Rachel Maddow will be one of the gatekeepers of the Democratic debate Thursday in New Hampshire as candidates Hillary Clinton and Sen. Bernie Sanders face off for the final time before Tuesday's primary there. It's a hard-earned feat for the MSNBC host, who for weeks pushed the Democratic National Committee to let the network hold the debate.

Maddow persisted in asking candidates whether they would appear at the debate, but it was not until this past weekend that the DNC finally sanctioned the event. After the announcement, the 42-year-old broadcaster took to Twitter to signal her delight.

It's not the first time the MSNBC host has presided over a primetime event, with the two already this election season. Although not an official debate, the Democratic forum in Rock Hill, South Carolina, late last year also was moderated by Maddow.

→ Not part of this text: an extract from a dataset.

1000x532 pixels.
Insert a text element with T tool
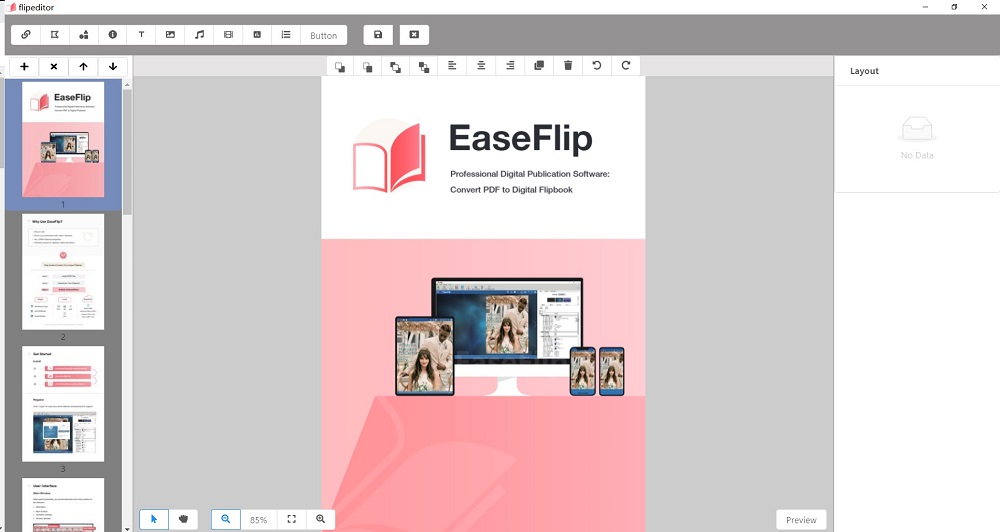point(141,35)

At the November forum, she weaved tough questions on policy into the conversational event, asking Clinton whether she was an extrovert or introvert.

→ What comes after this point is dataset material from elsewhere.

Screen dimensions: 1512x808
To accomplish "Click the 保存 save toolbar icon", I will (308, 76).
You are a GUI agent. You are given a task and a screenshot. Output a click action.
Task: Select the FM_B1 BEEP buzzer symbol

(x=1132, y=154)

When Maddow sits down this time around, she is scheduled to be joined by "Meet the Press" host Chuck Todd to co-moderate the fifth Democratic debate. The host of "The Rachel Maddow Show" has been with MSNBC since signing an exclusive contract in 2008. She has since become one of the network's most recognizable faces and earned the show some of the network's highest ratings. 

“I want her this year to be recognized for her reporting and the effort that she makes every day. I want to focus on that," said MSNBC President Phil Griffin.

RTS5VVL Rachel Maddow (right) with Democratic presidential candidates Hillary Clinton, Bernie Sanders and Martin O'Malley after the First in the South Presidential Candidates Forum at Winthrop University in Rock Hill, South Carolina, Nov. 6, 2015. Photo: REUTERS

A former radio host, Maddow is known for her liberal views and quick wit. “By my count, that makes it the fourth victory speech of the night tonight,” said Maddow covering the Iowa caucuses Monday, referencing the speeches of Clinton, Sanders and Republicans Florida Sen. Marco Rubio and Texas Sen. Ted Cruz.

Former Maryland Gov. Martin O'Malley was expected to attend the debate, but he dropped out of the Democratic race Monday night after the Iowa caucus results came in. The debate is to take place at the University of New Hampshire in Durham at 9 p.m. EST. 

“I mean, who on the Democratic side knows who’s going to win?” Maddow asked about the 2016 race. “That’s freaking spectacular, just in terms of suspense.”